§ **Instruction**
Rewrite the records below, changing every "computer-use agent" to "desktop assistant" and keeping everything else the same.

§ **Data records**
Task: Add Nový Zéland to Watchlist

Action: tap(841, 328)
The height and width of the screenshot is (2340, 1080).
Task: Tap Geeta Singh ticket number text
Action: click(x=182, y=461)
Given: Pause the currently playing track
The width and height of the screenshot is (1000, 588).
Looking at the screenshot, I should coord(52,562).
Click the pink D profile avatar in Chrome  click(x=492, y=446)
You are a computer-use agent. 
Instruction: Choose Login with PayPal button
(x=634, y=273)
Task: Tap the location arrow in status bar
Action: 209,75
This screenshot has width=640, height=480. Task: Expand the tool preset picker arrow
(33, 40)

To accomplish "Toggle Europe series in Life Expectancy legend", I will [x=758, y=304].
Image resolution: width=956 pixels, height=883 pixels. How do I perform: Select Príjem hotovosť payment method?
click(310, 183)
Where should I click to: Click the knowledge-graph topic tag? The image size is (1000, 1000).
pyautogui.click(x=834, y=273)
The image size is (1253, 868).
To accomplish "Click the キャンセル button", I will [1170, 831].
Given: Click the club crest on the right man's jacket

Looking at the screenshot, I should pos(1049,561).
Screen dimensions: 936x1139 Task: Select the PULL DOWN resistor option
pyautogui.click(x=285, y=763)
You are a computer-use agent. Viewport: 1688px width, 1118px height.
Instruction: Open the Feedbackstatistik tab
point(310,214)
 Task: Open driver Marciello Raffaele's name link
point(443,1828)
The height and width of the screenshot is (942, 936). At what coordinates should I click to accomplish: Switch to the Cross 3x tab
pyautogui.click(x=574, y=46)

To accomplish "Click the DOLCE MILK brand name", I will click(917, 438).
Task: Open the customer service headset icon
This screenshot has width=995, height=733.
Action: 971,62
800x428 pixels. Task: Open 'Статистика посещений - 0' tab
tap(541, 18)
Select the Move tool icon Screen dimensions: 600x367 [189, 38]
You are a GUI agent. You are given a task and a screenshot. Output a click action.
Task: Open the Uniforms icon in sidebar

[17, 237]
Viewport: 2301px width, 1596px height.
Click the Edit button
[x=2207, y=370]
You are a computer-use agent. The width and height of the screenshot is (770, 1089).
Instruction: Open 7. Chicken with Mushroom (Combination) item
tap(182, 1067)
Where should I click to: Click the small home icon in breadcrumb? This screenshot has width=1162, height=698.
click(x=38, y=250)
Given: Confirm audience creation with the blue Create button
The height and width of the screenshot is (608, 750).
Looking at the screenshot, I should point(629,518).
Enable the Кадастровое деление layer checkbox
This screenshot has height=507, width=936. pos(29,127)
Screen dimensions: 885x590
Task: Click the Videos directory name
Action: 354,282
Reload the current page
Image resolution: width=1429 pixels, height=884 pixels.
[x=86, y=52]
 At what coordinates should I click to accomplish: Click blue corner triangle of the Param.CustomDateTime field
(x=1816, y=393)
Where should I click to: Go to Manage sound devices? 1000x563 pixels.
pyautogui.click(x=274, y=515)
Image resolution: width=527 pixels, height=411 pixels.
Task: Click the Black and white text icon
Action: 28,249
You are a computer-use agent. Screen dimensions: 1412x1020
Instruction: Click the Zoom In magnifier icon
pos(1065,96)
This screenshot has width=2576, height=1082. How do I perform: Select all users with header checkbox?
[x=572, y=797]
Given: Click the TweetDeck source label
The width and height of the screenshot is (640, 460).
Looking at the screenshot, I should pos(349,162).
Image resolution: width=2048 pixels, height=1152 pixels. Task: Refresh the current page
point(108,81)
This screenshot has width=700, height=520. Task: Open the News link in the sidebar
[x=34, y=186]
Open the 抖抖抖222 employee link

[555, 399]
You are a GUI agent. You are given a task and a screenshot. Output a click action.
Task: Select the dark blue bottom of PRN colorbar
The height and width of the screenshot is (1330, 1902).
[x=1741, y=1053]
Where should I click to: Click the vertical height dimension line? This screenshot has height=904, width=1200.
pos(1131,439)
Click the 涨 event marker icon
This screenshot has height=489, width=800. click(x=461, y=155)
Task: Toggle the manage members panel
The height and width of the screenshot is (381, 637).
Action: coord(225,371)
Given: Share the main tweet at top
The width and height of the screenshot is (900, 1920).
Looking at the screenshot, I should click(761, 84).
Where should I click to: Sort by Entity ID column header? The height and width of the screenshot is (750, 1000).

§ **Correct output**
Task: Add Nový Zéland to Watchlist

Action: tap(841, 328)
The height and width of the screenshot is (2340, 1080).
Task: Tap Geeta Singh ticket number text
Action: click(x=182, y=461)
Given: Pause the currently playing track
The width and height of the screenshot is (1000, 588).
Looking at the screenshot, I should coord(52,562).
Click the pink D profile avatar in Chrome  click(x=492, y=446)
You are a desktop assistant. 
Instruction: Choose Login with PayPal button
(x=634, y=273)
Task: Tap the location arrow in status bar
Action: 209,75
This screenshot has width=640, height=480. Task: Expand the tool preset picker arrow
(33, 40)

To accomplish "Toggle Europe series in Life Expectancy legend", I will [x=758, y=304].
Image resolution: width=956 pixels, height=883 pixels. How do I perform: Select Príjem hotovosť payment method?
click(310, 183)
Where should I click to: Click the knowledge-graph topic tag? The image size is (1000, 1000).
pyautogui.click(x=834, y=273)
The image size is (1253, 868).
To accomplish "Click the キャンセル button", I will [1170, 831].
Given: Click the club crest on the right man's jacket

Looking at the screenshot, I should pos(1049,561).
Screen dimensions: 936x1139 Task: Select the PULL DOWN resistor option
pyautogui.click(x=285, y=763)
You are a desktop assistant. Viewport: 1688px width, 1118px height.
Instruction: Open the Feedbackstatistik tab
point(310,214)
 Task: Open driver Marciello Raffaele's name link
point(443,1828)
The height and width of the screenshot is (942, 936). At what coordinates should I click to accomplish: Switch to the Cross 3x tab
pyautogui.click(x=574, y=46)

To accomplish "Click the DOLCE MILK brand name", I will click(917, 438).
Task: Open the customer service headset icon
This screenshot has width=995, height=733.
Action: 971,62
800x428 pixels. Task: Open 'Статистика посещений - 0' tab
tap(541, 18)
Select the Move tool icon Screen dimensions: 600x367 [189, 38]
You are a GUI agent. You are given a task and a screenshot. Output a click action.
Task: Open the Uniforms icon in sidebar

[17, 237]
Viewport: 2301px width, 1596px height.
Click the Edit button
[x=2207, y=370]
You are a desktop assistant. The width and height of the screenshot is (770, 1089).
Instruction: Open 7. Chicken with Mushroom (Combination) item
tap(182, 1067)
Where should I click to: Click the small home icon in breadcrumb? This screenshot has width=1162, height=698.
click(x=38, y=250)
Given: Confirm audience creation with the blue Create button
The height and width of the screenshot is (608, 750).
Looking at the screenshot, I should point(629,518).
Enable the Кадастровое деление layer checkbox
This screenshot has height=507, width=936. pos(29,127)
Screen dimensions: 885x590
Task: Click the Videos directory name
Action: 354,282
Reload the current page
Image resolution: width=1429 pixels, height=884 pixels.
[x=86, y=52]
 At what coordinates should I click to accomplish: Click blue corner triangle of the Param.CustomDateTime field
(x=1816, y=393)
Where should I click to: Go to Manage sound devices? 1000x563 pixels.
pyautogui.click(x=274, y=515)
Image resolution: width=527 pixels, height=411 pixels.
Task: Click the Black and white text icon
Action: 28,249
You are a desktop assistant. Screen dimensions: 1412x1020
Instruction: Click the Zoom In magnifier icon
pos(1065,96)
This screenshot has width=2576, height=1082. How do I perform: Select all users with header checkbox?
[x=572, y=797]
Given: Click the TweetDeck source label
The width and height of the screenshot is (640, 460).
Looking at the screenshot, I should pos(349,162).
Image resolution: width=2048 pixels, height=1152 pixels. Task: Refresh the current page
point(108,81)
This screenshot has width=700, height=520. Task: Open the News link in the sidebar
[x=34, y=186]
Open the 抖抖抖222 employee link

[555, 399]
You are a GUI agent. You are given a task and a screenshot. Output a click action.
Task: Select the dark blue bottom of PRN colorbar
The height and width of the screenshot is (1330, 1902).
[x=1741, y=1053]
Where should I click to: Click the vertical height dimension line? This screenshot has height=904, width=1200.
pos(1131,439)
Click the 涨 event marker icon
This screenshot has height=489, width=800. click(x=461, y=155)
Task: Toggle the manage members panel
The height and width of the screenshot is (381, 637).
Action: coord(225,371)
Given: Share the main tweet at top
The width and height of the screenshot is (900, 1920).
Looking at the screenshot, I should click(761, 84).
Where should I click to: Sort by Entity ID column header? The height and width of the screenshot is (750, 1000).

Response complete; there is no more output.